### TEXT
If you are even an occasional follower of this blog or my social sites you know I love food! And even more than eating, I love to learn about local foods while I am traveling. Some of our all-time most rewarding experiences in our travels have been engaging with locals, learning to cook regional food. During our recent visit to San Juan del Sur we thoroughly enjoyed a Nicaragua Cooking Class. Let’s talk about it.
What is Nicaraguan Cuisine
Although it has some similarities to Mexican cuisine, we found the delicious foods of Nicaragua more similar to Guatemala. One of my all time favorite cooking classes was in Antiqua Guatemala. In that class we used a lot of the same ingredients that we see here in Nicaragua; beans, rice, corn, onions, chicken, plantains, yucca and pico de gallo. And Nicaraguan coffee is also much like Guatemalan coffee…one of my favorites.

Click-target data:

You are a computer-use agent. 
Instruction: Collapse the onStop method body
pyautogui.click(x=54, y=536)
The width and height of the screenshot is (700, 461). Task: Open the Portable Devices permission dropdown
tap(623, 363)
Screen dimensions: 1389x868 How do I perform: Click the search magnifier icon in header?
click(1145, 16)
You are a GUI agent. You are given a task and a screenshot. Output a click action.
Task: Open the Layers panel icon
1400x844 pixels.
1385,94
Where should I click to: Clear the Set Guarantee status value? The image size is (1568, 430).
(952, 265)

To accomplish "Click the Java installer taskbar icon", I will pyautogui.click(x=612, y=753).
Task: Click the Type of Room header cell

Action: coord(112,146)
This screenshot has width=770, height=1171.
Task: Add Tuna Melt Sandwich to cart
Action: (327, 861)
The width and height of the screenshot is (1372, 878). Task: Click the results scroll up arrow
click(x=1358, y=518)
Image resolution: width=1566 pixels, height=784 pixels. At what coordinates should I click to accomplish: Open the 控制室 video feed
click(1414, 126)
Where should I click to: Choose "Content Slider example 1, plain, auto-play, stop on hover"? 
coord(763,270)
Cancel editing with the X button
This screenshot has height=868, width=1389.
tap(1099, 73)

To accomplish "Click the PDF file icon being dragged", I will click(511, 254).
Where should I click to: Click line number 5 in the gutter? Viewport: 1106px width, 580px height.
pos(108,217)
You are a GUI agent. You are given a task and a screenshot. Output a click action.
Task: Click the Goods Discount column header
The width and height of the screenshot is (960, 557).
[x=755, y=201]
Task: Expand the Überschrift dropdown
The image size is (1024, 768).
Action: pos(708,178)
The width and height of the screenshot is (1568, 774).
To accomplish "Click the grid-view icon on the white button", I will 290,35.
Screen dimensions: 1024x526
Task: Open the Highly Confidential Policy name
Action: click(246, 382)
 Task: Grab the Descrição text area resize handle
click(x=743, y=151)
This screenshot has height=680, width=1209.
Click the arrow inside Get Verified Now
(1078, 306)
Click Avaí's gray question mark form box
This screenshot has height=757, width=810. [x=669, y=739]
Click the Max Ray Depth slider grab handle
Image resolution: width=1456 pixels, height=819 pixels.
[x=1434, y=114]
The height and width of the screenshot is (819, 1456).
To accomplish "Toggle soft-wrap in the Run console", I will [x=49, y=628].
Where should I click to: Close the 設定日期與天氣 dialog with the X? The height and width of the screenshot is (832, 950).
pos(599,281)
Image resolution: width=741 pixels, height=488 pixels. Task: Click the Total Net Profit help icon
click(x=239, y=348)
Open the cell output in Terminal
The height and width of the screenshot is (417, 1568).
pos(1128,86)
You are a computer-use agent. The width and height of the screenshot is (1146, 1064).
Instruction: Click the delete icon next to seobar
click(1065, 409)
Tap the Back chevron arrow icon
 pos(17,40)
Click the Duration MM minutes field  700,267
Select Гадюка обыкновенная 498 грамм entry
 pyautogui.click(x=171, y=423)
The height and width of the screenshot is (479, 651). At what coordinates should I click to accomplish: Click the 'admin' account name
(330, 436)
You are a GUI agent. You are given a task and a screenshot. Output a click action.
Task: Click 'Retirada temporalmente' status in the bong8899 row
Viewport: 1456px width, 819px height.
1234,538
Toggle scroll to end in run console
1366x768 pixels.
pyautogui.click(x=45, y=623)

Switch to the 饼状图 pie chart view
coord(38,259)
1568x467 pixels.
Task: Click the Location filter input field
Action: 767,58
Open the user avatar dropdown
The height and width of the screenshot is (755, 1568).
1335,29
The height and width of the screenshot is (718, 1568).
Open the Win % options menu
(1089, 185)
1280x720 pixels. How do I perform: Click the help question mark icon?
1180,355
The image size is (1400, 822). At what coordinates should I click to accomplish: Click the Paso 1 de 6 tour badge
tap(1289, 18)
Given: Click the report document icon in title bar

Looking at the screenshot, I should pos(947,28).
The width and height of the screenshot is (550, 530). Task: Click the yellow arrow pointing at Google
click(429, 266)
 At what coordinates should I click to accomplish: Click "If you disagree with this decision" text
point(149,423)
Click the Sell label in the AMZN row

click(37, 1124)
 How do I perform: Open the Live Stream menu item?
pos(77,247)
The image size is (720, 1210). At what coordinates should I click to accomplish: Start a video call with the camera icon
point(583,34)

### THE PROBLEM
According to the text on Nicaraguan cooking above, which country's cuisine did the writer find Nicaraguan food more similar to than Mexican cuisine?

### EXERCISE OUTPUT
Guatemala.